◆ Task goal: All that is needed is an exact copy of the lines from the beginning of the data below through the line containing "vous connecter (159, 898)", minus the pictures.

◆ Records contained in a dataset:
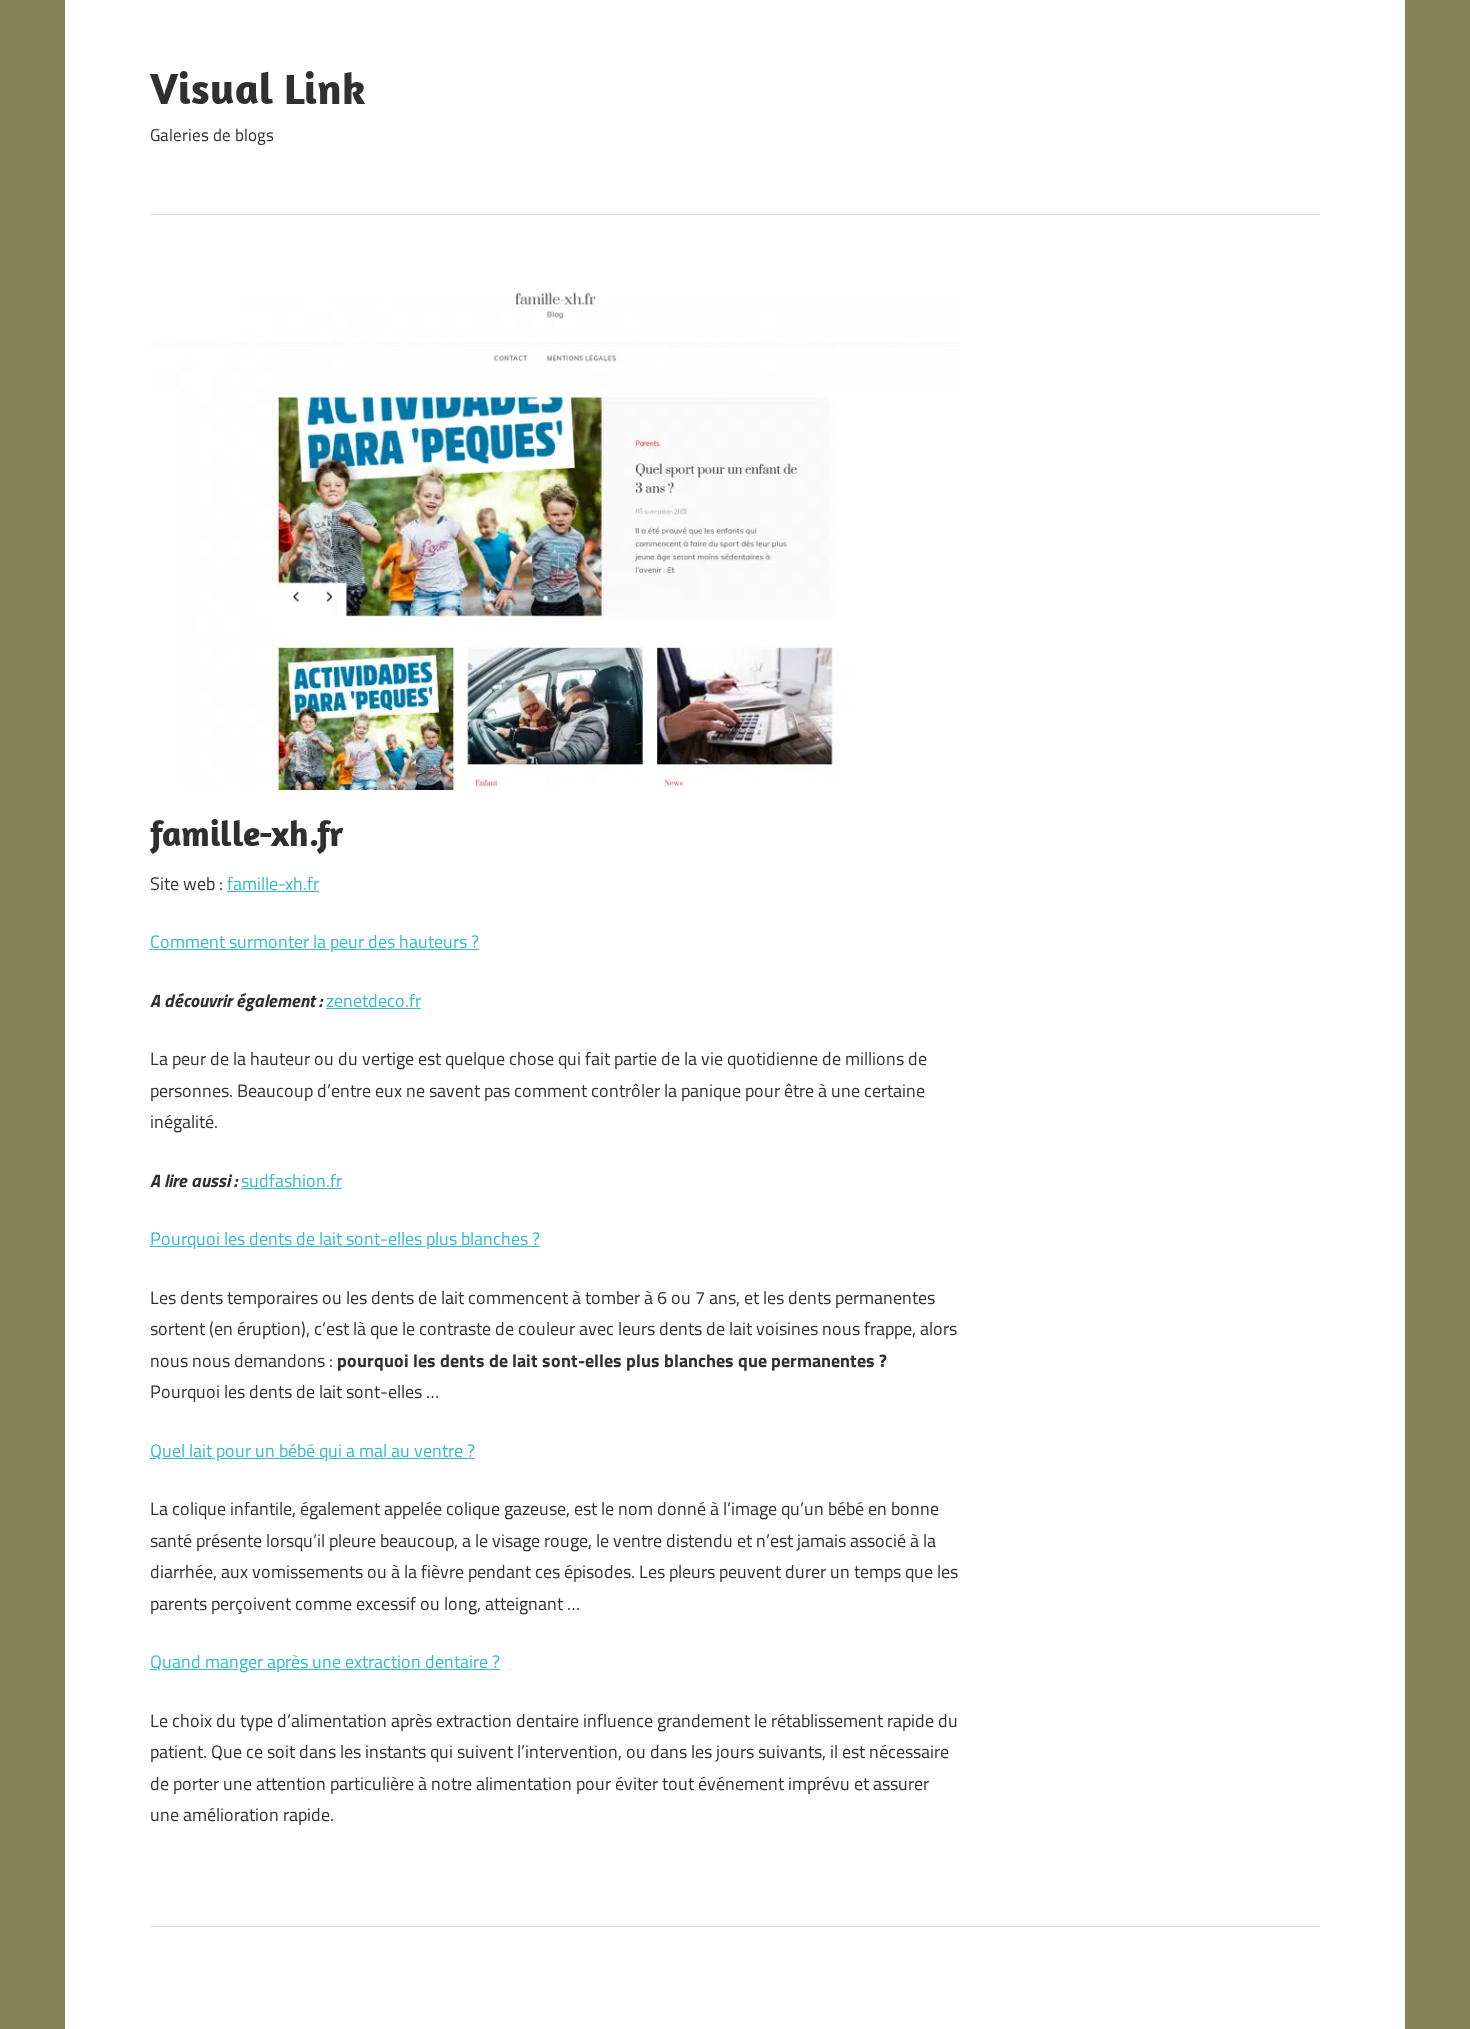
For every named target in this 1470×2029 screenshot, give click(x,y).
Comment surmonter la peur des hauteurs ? (314, 941)
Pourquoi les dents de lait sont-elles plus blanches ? (345, 1238)
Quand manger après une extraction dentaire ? (325, 1661)
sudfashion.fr (291, 1180)
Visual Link (258, 88)
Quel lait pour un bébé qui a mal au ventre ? (312, 1450)
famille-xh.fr (273, 883)
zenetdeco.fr (373, 1000)
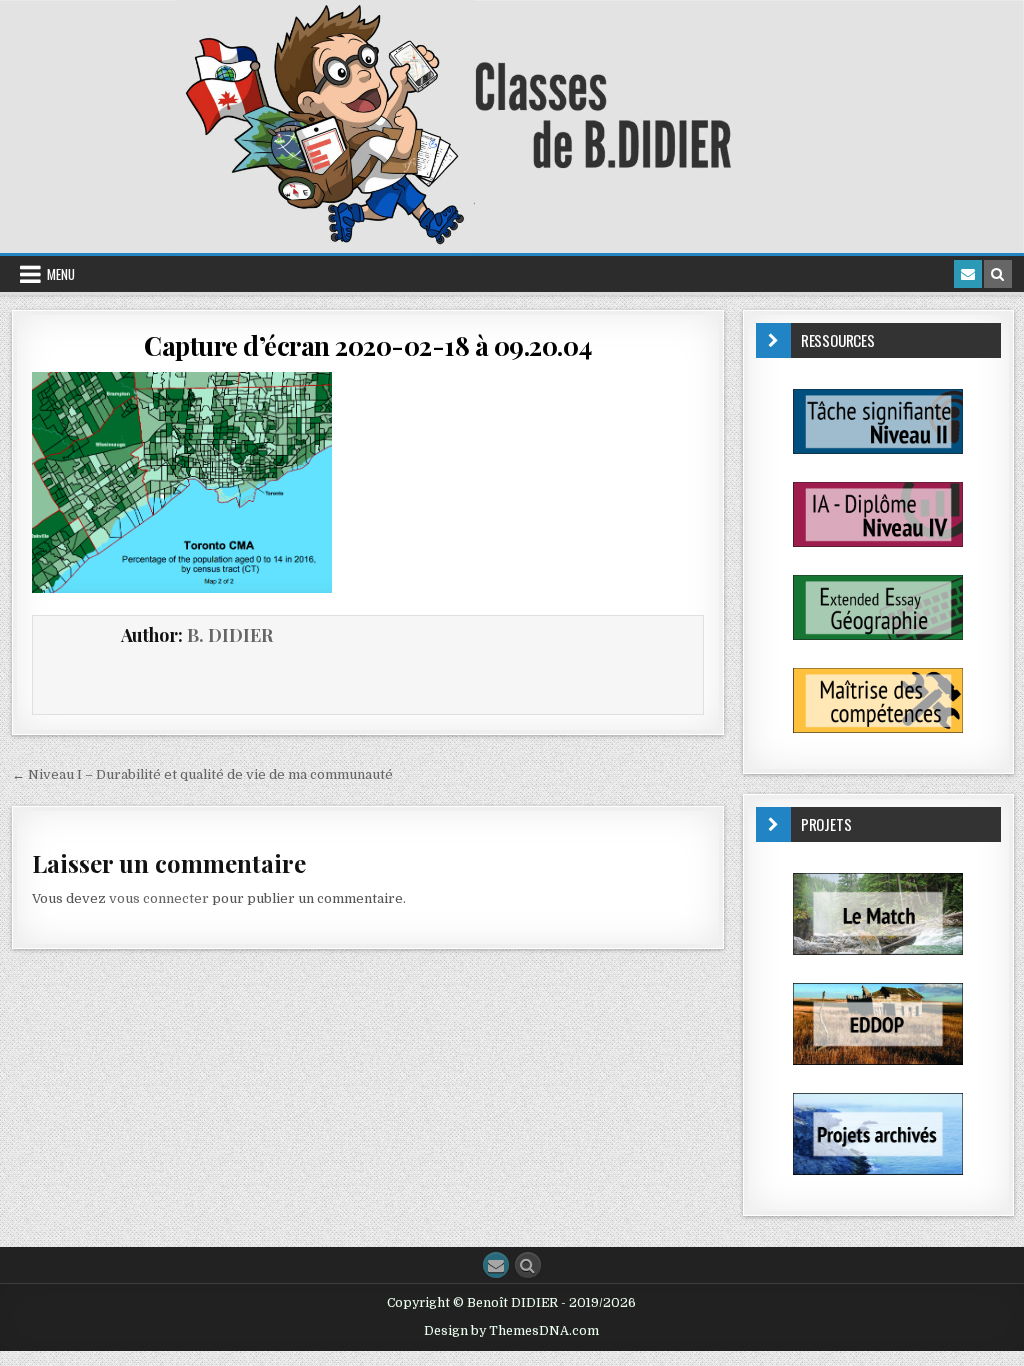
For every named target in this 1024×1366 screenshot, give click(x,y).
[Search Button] (528, 1265)
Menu (61, 274)
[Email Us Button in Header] (968, 274)
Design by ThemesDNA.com (511, 1331)
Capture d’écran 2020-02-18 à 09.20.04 (368, 345)
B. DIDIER (230, 635)
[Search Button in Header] (998, 274)
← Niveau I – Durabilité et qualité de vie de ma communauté (202, 774)
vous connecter (159, 898)
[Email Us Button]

◆ Task solution:
For every named target in this 1470×2029 screenshot, give click(x,y).
Comment surmonter la peur des hauteurs ? (314, 941)
Pourquoi les dents de lait sont-elles plus blanches ? (345, 1238)
Quand manger après une extraction dentaire ? (325, 1661)
sudfashion.fr (291, 1180)
Visual Link (258, 88)
Quel lait pour un bébé qui a mal au ventre ? (312, 1450)
famille-xh.fr (273, 883)
zenetdeco.fr (373, 1000)
For every named target in this 1024×1366 screenshot, give click(x,y).
[Search Button] (528, 1265)
Menu (61, 274)
[Email Us Button in Header] (968, 274)
Design by ThemesDNA.com (511, 1331)
Capture d’écran 2020-02-18 à 09.20.04 (368, 345)
B. DIDIER (230, 635)
[Search Button in Header] (998, 274)
← Niveau I – Durabilité et qualité de vie de ma communauté (202, 774)
vous connecter (159, 898)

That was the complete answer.